Consultazione per gli affidamenti in-house dei tre lotti del Bacino Nord Est - 2026
Attività di consultazione rivolte agli enti e agli stakeholder interessati ai servizi oggetto dei futuri affidamenti di TPL
Proposte dei Comuni della Provincia di Biella
Il 23 febbraio 2026 (10:00 - 13:00) si è svolto presso la sede della Provincia di Biella l'incontro con i Comuni della Provincia in merito al futuro affidamento in house alla società ATAP S.p.a. per i servizi di TPL.
Nel confronto sono state affrontate tre questioni chiave che riguardano:
- la qualità del servizio che i Comuni si aspettano dal nuovo affidamento
- il ruolo della pianificazione locale nel rendere il TPL più attrattivo, efficiente ed efficace;
- il coinvolgimento dei Comuni nel coordinamento e nel monitoraggio del servizio.
1. Qualità del servizio: cosa migliorare nel nuovo affidamento in-house
I Comuni riconoscono come punti di forza dell’attuale servizio la continuità, l’affidabilità, la sicurezza e soprattutto il dialogo diretto con l’azienda, elemento che rafforza la scelta dell’in-house e consente di affrontare le criticità in modo tempestivo.
Le principali aree di miglioramento individuate riguardano:
- Riorganizzazione delle linee, superando un’impostazione ritenuta ormai superata che obbliga spesso a transitare dal capoluogo anche per spostamenti tra comuni limitrofi.
- Dimensionamento dei mezzi, con l’introduzione di veicoli più piccoli per servire in modo più capillare le aree periferiche e vallive.
- Adeguamento agli orari scolastici, per evitare scoperture legate a variazioni dei calendari e degli orari.
- Potenziamento del servizio festivo e turistico, a supporto dell’escursionismo, della mobilità lenta e dell’attrattività territoriale, anche prevedendo il trasporto biciclette.
- Servizi dedicati per eventi, come opportunità sia di sicurezza sia di nuova sostenibilità economica.
I Comuni sottolineano inoltre il proprio ruolo di ascolto quotidiano delle esigenze dei cittadini e di manutenzione delle infrastrutture locali, proponendo anche il coinvolgimento del volontariato (es. Auser) per integrare servizi a chiamata rivolti alle fasce più fragili.
2. Pianificazione locale e attrattività del TPL
La pianificazione è considerata decisiva per adattare il TPL alle caratteristiche del Biellese.
Tra le proposte emerse:
- Linee circolari secondarie nelle vallate, operate con mezzi piccoli e collegate ai nodi principali, per rendere più efficienti i flussi.

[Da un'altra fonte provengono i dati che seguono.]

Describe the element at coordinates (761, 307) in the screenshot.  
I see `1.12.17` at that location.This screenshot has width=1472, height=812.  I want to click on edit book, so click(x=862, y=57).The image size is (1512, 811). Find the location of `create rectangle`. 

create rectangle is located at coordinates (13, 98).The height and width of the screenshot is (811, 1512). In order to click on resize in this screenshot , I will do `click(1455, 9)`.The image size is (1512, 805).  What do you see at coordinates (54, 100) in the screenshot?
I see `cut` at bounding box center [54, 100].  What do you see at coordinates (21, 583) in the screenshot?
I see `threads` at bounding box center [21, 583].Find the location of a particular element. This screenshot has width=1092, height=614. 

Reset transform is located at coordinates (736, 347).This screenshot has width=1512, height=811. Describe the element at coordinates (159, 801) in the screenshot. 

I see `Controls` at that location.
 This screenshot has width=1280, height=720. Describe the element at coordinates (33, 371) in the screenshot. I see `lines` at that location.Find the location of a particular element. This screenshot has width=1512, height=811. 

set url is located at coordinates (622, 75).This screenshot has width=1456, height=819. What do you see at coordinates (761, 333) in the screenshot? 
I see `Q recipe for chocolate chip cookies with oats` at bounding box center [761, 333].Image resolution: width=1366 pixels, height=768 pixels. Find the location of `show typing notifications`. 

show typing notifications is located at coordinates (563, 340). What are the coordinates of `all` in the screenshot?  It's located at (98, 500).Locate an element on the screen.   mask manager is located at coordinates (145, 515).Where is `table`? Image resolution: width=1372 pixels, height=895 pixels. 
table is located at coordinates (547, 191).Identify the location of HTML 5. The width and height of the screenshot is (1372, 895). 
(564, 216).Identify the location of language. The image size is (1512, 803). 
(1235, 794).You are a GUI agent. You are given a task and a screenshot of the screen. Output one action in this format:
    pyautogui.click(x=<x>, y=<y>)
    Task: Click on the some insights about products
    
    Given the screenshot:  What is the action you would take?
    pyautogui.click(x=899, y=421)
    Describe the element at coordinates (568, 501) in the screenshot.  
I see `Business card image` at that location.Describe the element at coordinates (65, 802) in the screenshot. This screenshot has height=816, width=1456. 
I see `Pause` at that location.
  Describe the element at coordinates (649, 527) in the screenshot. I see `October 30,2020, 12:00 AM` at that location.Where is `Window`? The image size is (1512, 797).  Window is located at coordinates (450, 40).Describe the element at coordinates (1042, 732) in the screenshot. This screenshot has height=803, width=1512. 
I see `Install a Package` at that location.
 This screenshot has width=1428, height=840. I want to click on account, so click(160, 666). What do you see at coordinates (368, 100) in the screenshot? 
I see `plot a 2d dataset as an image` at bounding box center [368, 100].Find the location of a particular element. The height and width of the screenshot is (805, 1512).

- Riqualificazione delle fermate, soprattutto extraurbane, dotandole di paline identificative e orari visibili.
- Coordinamento stretto con scuole, aree industriali e servizi sanitari, per adeguare il servizio ai flussi reali di studenti e lavoratori.
- Sinergie con enti turistici e sanitari (ATL, ASL, GAL) per co-progettare servizi legati a turismo e benessere.
- Coinvolgimento degli autisti nella pianificazione, evitando progettazioni astratte e valorizzando la conoscenza operativa del territorio.
Sul piano dell’attrattività, la digitalizzazione è ritenuta centrale: app per il tracciamento in tempo reale dei mezzi, bigliettazione digitale e sviluppo graduale di servizi a chiamata (on-demand), in particolare nei giorni festivi o per utenze specifiche.
3. Coinvolgimento dei Comuni nel coordinamento e monitoraggio
I Comuni propongono un modello di governance fondato su coordinamento territoriale e flussi informativi bidirezionali.
Le modalità suggerite includono:
- Tavoli di coordinamento per aree geografiche, per affrontare le specificità locali.
- Assemblee periodiche con ATAP, per confrontarsi sui dati e sulle criticità.
- Reti locali con il Terzo Settore, per integrare mobilità pubblica e mobilità sociale.
Sul piano operativo, vengono proposti:
- Sondaggi trimestrali sul territorio, promossi dai sindaci per raccogliere dati su soddisfazione e criticità
- Canali diretti di comunicazione con l’azienda, già sperimentati con efficacia.
- Valorizzazione dei feedback degli autisti, come fonte primaria di conoscenza operativa.
Il modello delineato è multilivello: i Comuni raccolgono e rappresentano le esigenze, la Provincia e la Regione supportano la visione d’insieme e la rete viaria, l’azienda integra dati e competenze operative.
Questo dibattito è aperto a chi non ha partecipato all’incontro e a chi desidera aggiungere elementi, portare esempi dal proprio territorio, rafforzare o riorientare le proposte emerse.
I contributi possono concentrarsi su una o più delle tre questioni, oppure proporre connessioni trasversali tra qualità del servizio, pianificazione e governance.